2.1. Patients The 55 Korean adults (25 male, 30 female) were among the patients admitted to the department of oral and maxillofacial surgery at Pusan National University Dental Hospital between March 2012 and November 2012. They were selected for the study according to the following criteria: 1) Diagnosed with mandibular prognathism with or without facial asymmetry; 2) Underwent mandibular setback BSSRO with or without either Le Fort I osteotomy or genioplasty; 3) Available preoperative and postoperative cone-beam computed tomography (CBCT) images with 6 months follow-up; 4) No history of trauma or craniofacial syndrome. Written informed consent was obtained from all patients, and the study was approved by the Institutional Review Board at Pusan National University Dental Hospital, Yangsan, Korea. 2.2. Surgery All patients received orthodontic treatment before and after their operation. All patients underwent BSSRO using the modification known as the Obwegeser-Dal Pont sagittal split of the ramus. Thirty-three patients had 1-segment Le Fort I osteotomy with BSSRO. In these patients, stabilization of the maxilla was done using rigid fixation with titanium miniplates and screws. There were no cases of inferior repositioning of the maxilla included in this study. In all cases the proximal segment of the mandible was stripped of its pterygomasseteric sling at the inferior and posterior borders.

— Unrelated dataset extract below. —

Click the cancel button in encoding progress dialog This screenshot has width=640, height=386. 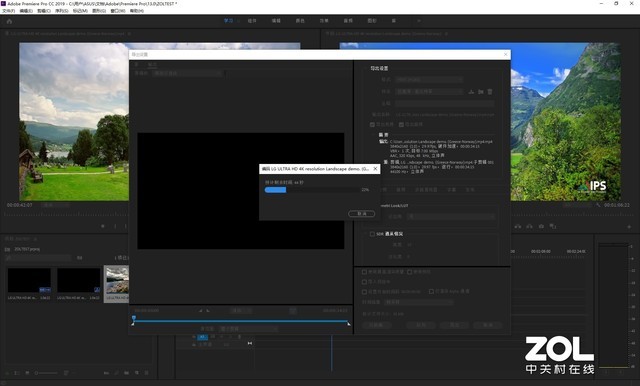pos(361,214)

CBCT images (PaX-Zenith 3D; Vatech, Seoul, Korea) were taken for all patients before surgery (T0), three days after surgery (T1), and 6 months following surgery (T2). The subjects were in an upright position with maximum intercuspation; the Frankfort horizontal (FH) plane of subjects was parallel to the floor. Images were obtained using a CBCT scanner (DCT Pro, Vatech, Seoul, Korea). The machine settings were as follows: 20  19 cm field of view, 90 kVp tube voltage, 4.0 mA tube current, 24 s scan time. To investigate the skeletal changes, the CBCT data was reconstructed with 3D imaging software (SimPlant 3-D Pro; Materialize, Leuven, Belgium). 2.4. CBCT analysis In this study, images were analyzed by the same investigator with preset reference points and planes (Table 1). To evaluate the horizontal and vertical movement of mandible, the distances from the FH plane and Na-perpendicular plane to point B, pogonion (Pog), and the menton (Me) were measured. Angular changes of the condyle in the axial, coronal, and sagittal images were also measured according to the method of Park et al. (2012). The axial condylar axis angle was defined as the angle between the axial condylar axis and the midsagittal plane. The axial condylar axis was drawn from the condylar lateral pole (outermost part) to the medial pole (innermost part) in the greatest mediolateral dimension of the condylar head (Fig. 3A). The coronal condylar axis angle was defined as the angle between the coronal condylar axis and the FH plane. The coronal condylar axis was drawn along the ramus from the condylar neck to the center of condyle in the slice showing the greatest mediolateral dimension of the condylar head (Fig. 3B). The sagittal condylar axis angle was defined as the angle between the sagittal condylar axis and the FH plane. The sagittal

Fig. 1. Diagrams of three different fixation methods: (A) Sliding plate, (B) Miniplate, (C) Bicortical screws.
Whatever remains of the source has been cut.